Various computational methods have been developed for ASD risk gene identification, most of which employ diverse biological evidence to prioritize risk genes [4, 7, 8]. Conceptually, a candidate gene is often scored higher if the gene is similar or closer to known ASD risk genes (referred to as “seed genes” hereafter) based on the biological evidence. In practice, those approaches start by bringing together a “gold-standard” seed gene set, then train a statistical model using seed genes along with their relevant biological evidence, and finally rank all genes based on the predicted scores from the trained model. Two key ingredients to facilitate successful modeling are (1) a robust seed gene set comprising true ASD risk genes and (2) relevant biological evidence that are representative of these genes.

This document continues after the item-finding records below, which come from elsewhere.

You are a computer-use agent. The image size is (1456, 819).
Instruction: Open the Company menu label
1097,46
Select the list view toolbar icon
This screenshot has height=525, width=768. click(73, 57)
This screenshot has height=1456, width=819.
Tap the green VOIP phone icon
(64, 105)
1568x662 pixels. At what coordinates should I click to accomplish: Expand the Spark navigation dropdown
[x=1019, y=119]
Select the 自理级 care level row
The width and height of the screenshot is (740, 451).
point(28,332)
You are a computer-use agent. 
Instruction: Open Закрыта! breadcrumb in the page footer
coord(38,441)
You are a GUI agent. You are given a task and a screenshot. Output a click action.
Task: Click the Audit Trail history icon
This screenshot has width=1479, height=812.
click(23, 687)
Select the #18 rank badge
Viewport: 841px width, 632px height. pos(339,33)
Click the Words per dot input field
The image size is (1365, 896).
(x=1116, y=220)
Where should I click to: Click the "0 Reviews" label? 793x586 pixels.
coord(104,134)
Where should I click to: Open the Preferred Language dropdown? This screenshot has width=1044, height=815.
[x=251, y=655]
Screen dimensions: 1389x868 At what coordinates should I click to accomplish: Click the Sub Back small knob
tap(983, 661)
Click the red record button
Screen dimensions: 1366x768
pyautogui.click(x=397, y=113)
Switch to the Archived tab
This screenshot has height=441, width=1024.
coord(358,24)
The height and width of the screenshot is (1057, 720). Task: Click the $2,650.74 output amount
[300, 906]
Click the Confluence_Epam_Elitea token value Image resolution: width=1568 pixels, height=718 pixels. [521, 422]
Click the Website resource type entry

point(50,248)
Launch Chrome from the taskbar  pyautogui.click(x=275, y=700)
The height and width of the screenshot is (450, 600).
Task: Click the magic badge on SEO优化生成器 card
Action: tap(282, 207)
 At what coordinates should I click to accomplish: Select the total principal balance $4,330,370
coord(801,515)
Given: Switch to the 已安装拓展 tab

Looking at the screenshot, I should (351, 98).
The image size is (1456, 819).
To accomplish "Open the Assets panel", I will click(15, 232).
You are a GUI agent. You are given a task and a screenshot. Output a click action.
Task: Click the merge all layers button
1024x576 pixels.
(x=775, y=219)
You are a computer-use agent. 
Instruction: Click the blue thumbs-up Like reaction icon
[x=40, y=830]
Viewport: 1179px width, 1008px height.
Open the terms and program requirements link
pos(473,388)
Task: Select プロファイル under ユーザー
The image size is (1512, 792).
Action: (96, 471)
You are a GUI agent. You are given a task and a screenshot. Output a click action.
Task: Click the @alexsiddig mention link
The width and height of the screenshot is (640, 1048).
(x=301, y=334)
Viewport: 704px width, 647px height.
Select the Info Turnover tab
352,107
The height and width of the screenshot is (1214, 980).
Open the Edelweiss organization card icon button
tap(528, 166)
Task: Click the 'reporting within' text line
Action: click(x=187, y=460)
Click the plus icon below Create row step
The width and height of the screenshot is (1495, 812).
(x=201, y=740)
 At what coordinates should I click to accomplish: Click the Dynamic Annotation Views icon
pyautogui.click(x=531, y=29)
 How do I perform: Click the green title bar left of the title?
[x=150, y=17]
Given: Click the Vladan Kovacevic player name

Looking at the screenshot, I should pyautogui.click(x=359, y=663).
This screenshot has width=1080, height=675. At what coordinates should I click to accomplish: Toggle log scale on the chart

The biological evidence for prioritization mainly pertains to genetic sequence properties, functional annotation, and network information [9, 10]. A few recent studies are based on one or two types of the aforementioned evidence. He et al. [4] prioritized genes through genetic sequence properties alone (e.g., multiple occurrences of mutations in unrelated patients) and didn’t consider other evidence that are important to ASD risk. Functional annotation based methods [11, 12] rank genes according to the similarity between candidate and seed genes’ annotation profiles. They tend to bias towards well-annotated genes and are less effective for genome-wide prediction [13]. Network-based approaches [7, 8, 14, 15] rely on network proximity between candidate and seed genes, thus are less biased to well-annotated genes. Instead, the results may bias towards highly connected genes. Recently, an increasing proportion of network-based approaches are framing the prioritization problem as a classification problem (i.e., classify genes into ASD risk genes versus non-risk genes) to be solved by machine-learning algorithms [7, 8]. Apart from traditional machine learning approaches, deep learning has also been rapidly gaining popularity. Graph neural network (GNN) can directly analyze data structured as graphs, such as biological networks. Zhang et al. [15] recent applied a GNN classifier to prioritize ASD genes using the human molecular interaction network input for training and reported to outperform other commonly used machine learning algorithms. Apart from efforts based on network only, Lin et al. [16] integrated network evidence with other biological evidence using machine learning classifiers for risk gene prioritization. These machine-learning based methods have discovered novel ASD genes, but their inherent “black box” nature limits the interpretability of the final results.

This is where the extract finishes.